ミラーレス一眼カメラで動画撮影を行う際、広角から望遠までズームしながら撮影したいと考える方は少なくありません。しかし、フルサイズ換算24-200mm程度の高倍率ズームレンズを使用して動画を撮影すると、ズームリング操作による手ブレや画面の揺れが目立ちやすくなります。実際の映像制作現場ではどのような方法で対策しているのでしょうか。本記事では動画撮影におけるズーム操作の考え方と実践的な対処法を解説します。
動画撮影ではズーム操作を多用しないことも多い
動画初心者の方は撮影中に頻繁にズームするイメージを持つことがありますが、実際の映像制作ではズーム操作を極力減らすケースも珍しくありません。
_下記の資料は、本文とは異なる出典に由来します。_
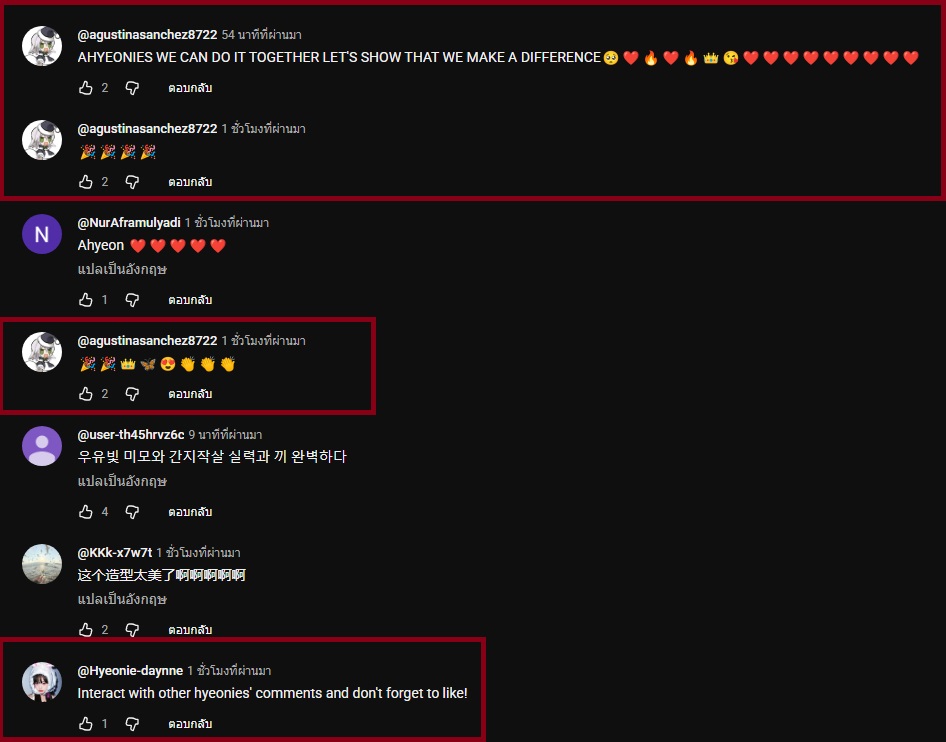Translate the Korean comment to English

tap(122, 481)
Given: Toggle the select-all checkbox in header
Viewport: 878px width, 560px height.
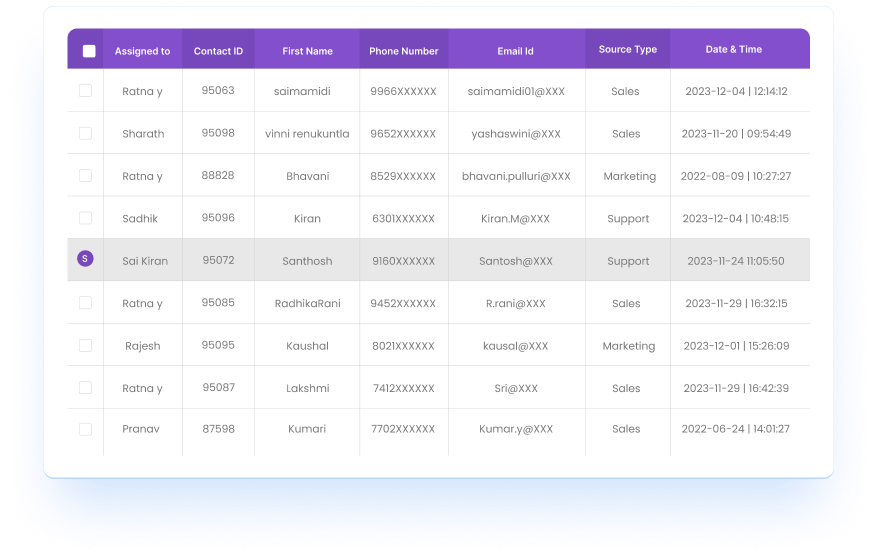Looking at the screenshot, I should pos(89,51).
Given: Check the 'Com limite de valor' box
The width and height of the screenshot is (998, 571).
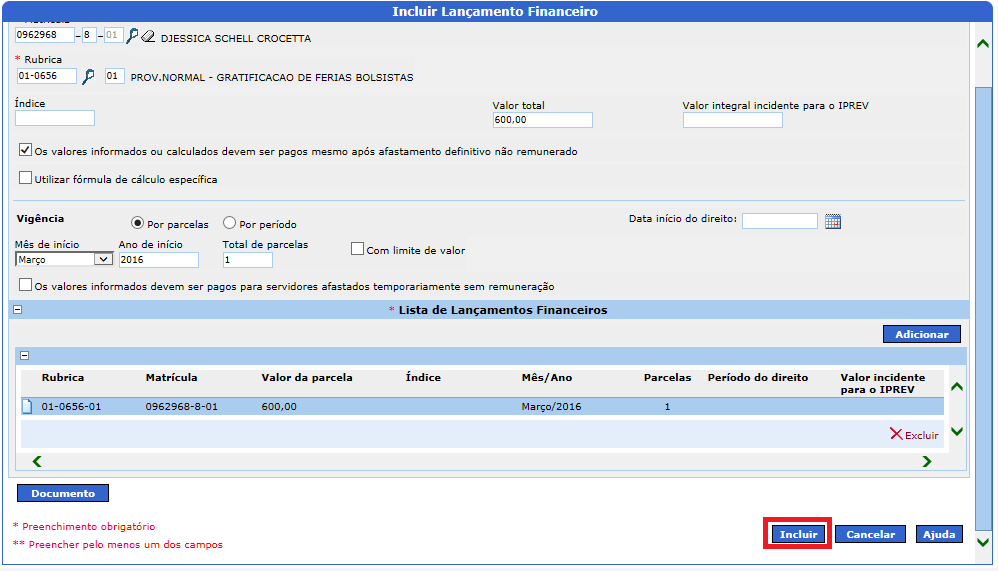Looking at the screenshot, I should point(357,249).
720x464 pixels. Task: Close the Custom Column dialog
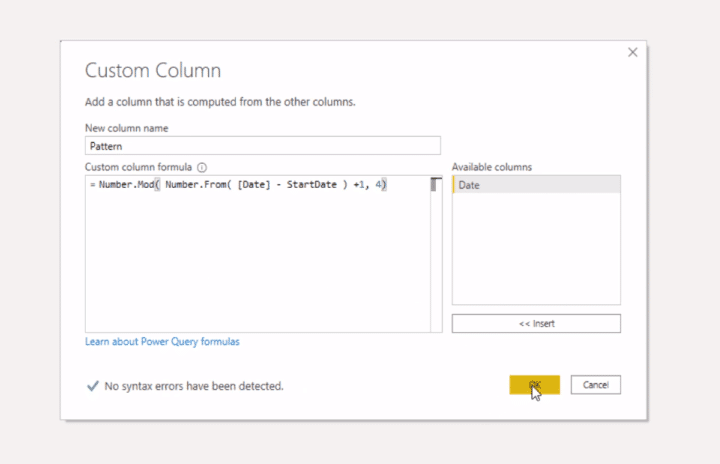click(633, 52)
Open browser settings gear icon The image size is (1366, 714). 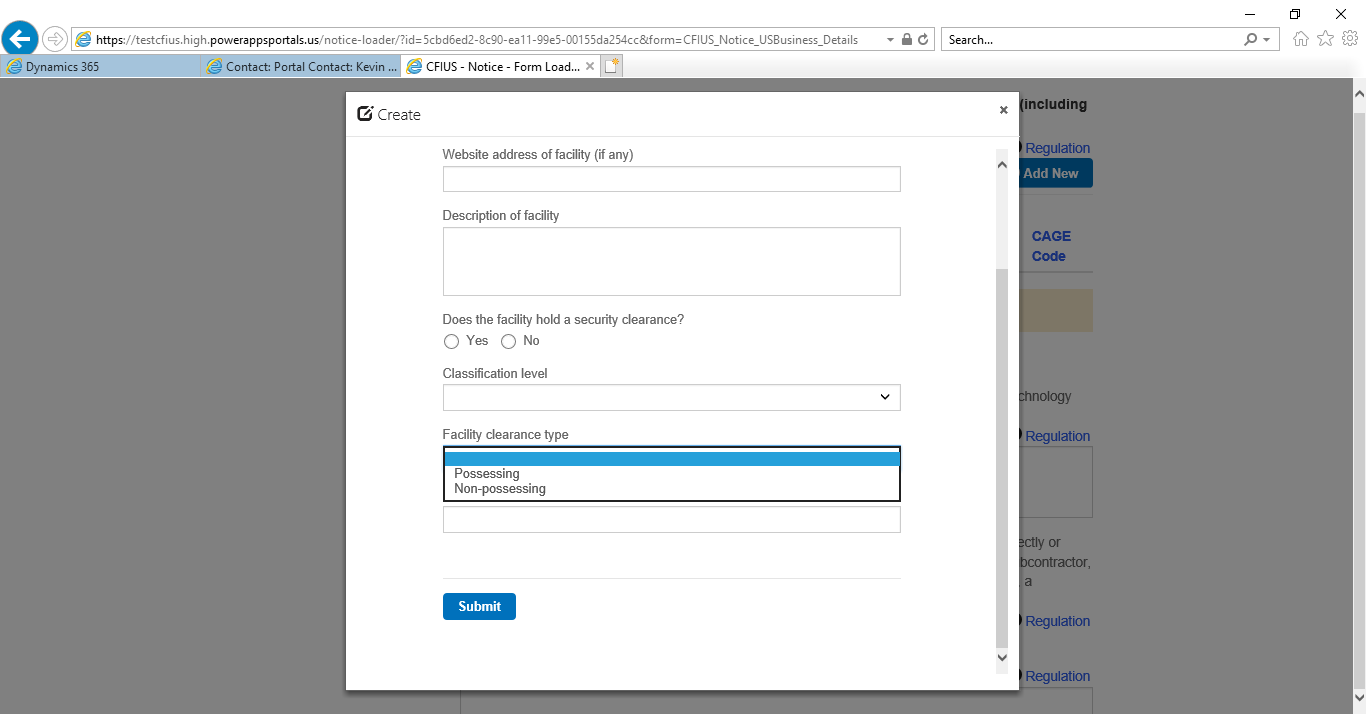1350,39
映画やCM、ドキュメンタリーなどでは、撮影前に焦点距離を決めて構図を作り、必要に応じてカットを切り替える手法が一般的です。
そのため、24mmで撮った映像と200mmで撮った映像を後から編集で繋ぐことで、自然な映像表現を実現していることもあります。
手動ズームで画面が揺れる理由
高倍率ズームレンズのズームリングは比較的重く設計されているため、回転操作時にカメラ本体へ力が伝わります。
特に望遠側ではわずかな振動でも大きな揺れとして映像に現れます。
200mm付近では数ミリの動きでも画面全体が大きく動いて見えるため、静止画以上に手ブレ対策が重要になります。
手持ち撮影の場合は、ズーム操作そのものが映像品質を低下させる原因になりやすいのです。
三脚やビデオ雲台を活用する
動画撮影で滑らかなズームを行いたい場合は、三脚の利用が基本になります。
特にビデオ雲台を備えた三脚は、パンやチルトだけでなくズーム操作時の振動も抑えやすくなります。
野鳥撮影や運動会撮影など、長焦点域を多用するシーンでは三脚が事実上必須となることもあります。
| 撮影方法 | ズーム時の安定性 |
|---|---|
| 手持ち撮影 | 低い |
| 一脚 | やや高い |
| 三脚+ビデオ雲台 | 非常に高い |
パワーズームレンズや電動アクセサリーを利用する方法
映像制作ではパワーズームレンズを利用することがあります。
パワーズームはモーターによってズームが行われるため、人の手による急激な力が加わらず滑らかなズームが可能です。
ただし、高倍率ズームでパワーズームを搭載するレンズは少なく、重量や価格が高くなる傾向があります。
また、フォローフォーカスや電動ズームユニットなどの映像撮影向けアクセサリーを組み合わせる方法もあります。
クロップズームやデジタルズームを活用する
最近のミラーレスカメラには高解像度センサーを利用したクロップズーム機能を搭載している機種があります。
4K撮影時に一定範囲まで電子的に拡大することで、レンズを動かさずに滑らかなズーム演出が可能になります。
特に4KからフルHDへ書き出す用途では、編集時のズーム処理も比較的自然な画質を維持できます。
イベント撮影やYouTube動画制作では、この方法を採用するクリエイターも少なくありません。
まとめ
ミラーレス一眼で24-200mmクラスの動画撮影を行う場合、実際には撮影中の手動ズームを避けるケースが多く、必要な場合は三脚やビデオ雲台、パワーズームレンズなどを活用します。
また、近年はクロップズームや編集時のデジタルズームも有効な選択肢になっています。滑らかなズーム映像を目指すなら、レンズ選びだけでなく撮影方法や機材構成も含めて検討することが重要です。